Local veterans on Friday visited a variety of classrooms at the STEM Academy to answer questions from students about their service.
Rick Mitchell, a former sergeant in the 101st Airborne, told high school students he went to Fort Campbell Kentucky and learned how to jump out of airplanes and rappel out of helicopters.
Mitchell said boot camp was fun.
“Basically you just do a bunch of obstacle courses. People yell at you, scream at you, throw stuff at you. It’s fun. I really enjoyed it,” Mitchell said.
He grew up in Kermit and graduated from there in 1996. Mitchell described basic training as being like two-a-days in football.
“You learn how to be a soldier. They take you to the shooting range. You learn how to shoot, learn how to march. When I went, it was 9 weeks long. They break you down from being a civilian and make you a soldier,” Mitchell said.
When he graduated from high school, he went to work in the oilfield, but in 1998 when the price of oil declined steeply, he lost his job.
“I had to have a job, so I enlisted in the Army just off a whim. Best decision I ever made,” Mitchell said.
Jayni Whitefield is a master sergeant in the Army. Her husband, Derrick Whitefield, is with the Ector County ISD Police Department and a veteran.
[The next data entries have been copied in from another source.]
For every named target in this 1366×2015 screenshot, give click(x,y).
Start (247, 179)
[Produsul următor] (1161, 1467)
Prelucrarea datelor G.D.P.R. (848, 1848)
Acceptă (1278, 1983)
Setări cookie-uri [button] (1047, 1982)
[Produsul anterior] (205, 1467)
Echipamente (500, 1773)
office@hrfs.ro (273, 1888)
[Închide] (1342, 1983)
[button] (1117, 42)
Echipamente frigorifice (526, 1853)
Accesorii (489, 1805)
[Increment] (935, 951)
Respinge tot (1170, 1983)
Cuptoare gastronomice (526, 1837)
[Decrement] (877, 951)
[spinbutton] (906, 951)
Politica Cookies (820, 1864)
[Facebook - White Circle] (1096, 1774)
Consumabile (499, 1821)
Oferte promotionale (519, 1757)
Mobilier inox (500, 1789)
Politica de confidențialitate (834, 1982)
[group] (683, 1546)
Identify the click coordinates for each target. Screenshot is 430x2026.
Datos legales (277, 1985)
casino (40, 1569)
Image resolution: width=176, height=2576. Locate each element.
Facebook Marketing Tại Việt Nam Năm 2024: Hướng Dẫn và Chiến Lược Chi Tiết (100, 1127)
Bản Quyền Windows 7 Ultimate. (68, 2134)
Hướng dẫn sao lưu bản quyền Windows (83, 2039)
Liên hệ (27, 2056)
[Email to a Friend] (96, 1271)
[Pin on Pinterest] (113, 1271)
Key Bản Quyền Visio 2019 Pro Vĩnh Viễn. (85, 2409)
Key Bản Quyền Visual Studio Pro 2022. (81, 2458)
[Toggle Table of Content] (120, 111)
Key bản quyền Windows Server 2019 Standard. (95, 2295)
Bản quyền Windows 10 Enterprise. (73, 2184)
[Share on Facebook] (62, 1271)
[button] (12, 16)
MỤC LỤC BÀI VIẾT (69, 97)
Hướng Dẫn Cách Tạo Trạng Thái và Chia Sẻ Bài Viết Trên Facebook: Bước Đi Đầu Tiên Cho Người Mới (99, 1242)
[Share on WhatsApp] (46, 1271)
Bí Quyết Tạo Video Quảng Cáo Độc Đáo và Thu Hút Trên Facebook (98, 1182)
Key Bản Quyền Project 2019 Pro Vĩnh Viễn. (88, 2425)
He also spoke to the STEM students.
Jayni Whitefield asked first-grade students she talked to Friday to give people they know in the military a call to thank them for their service.
Junior Vice Commander of VFW Post 4372 Kory D. Grant served in the Air Force. Grant is coordinating a military parade at 10 a.m. Saturday along Texas Avenue.
Grant was deployed twice to Iraq and once to Afghanistan and said he thought talking to the students was pretty cool.
This is oilfield country and some people don’t know as much about the military as in other places where it’s more visible.
Derrick Whitefield, who was in the Air Force and currently in the reserves, said he got to do a lot of things that people outside the military don’t such as riding in a Blackhawk helicopter.
Asked what the most mentally challenging thing was about being in the service, Derrick Whitefield said it was being away from family.
When you go through basic training, the only communication you get is handwritten letters and you got one phone call every three weeks for 10 minutes.
“If you got in trouble, you did not get a phone call. You just had to keep writing letters,” Derrick Whitefield said.
During his reserve time, Derrick Whitefield said there is still that camaraderie in his unit. That hasn’t changed with what’s going on in the country.
“It doesn’t matter. Race, creed, color, gender, it doesn’t matter at all in the military. You 100% depend on the person to your left and to your right, to the front of you and to the back of you. None of those things matter. As a matter of fact, there are a lot of females that I would 100% take into combat without a doubt and they are some amazing people. There’s a lot of amazing people in the military,” Whitefield said.
He added that the military teaches you life skills such as how to manage your finances effectively, hygiene, making your bed, doing your laundry, attention to detail, getting into a schedule and other things.
Derrick Whitefield said these things transfer over into whatever career you choose.
One of the big hits was Todd Wantz, an Air Force veteran who brought his service dog, Zeus, with him. Zeus is a rescue long-haired Dachshund with some corgi mix, he suspects.
“He’s the boss of the show,” Wantz said.
He said he told the students to follow their passion and don’t do something just because you think you’re going to get an award or recognition for it.
Wantz added that he doesn’t like the word can’t.
“I don’t believe it should be in our vocabulary because if you really want to do something, you set your mind to it, you will accomplish it. It might not be the way you think it needs to be accomplished, but you’re still going to accomplish it and you’re going to feel better about yourself when you do,” Wantz said.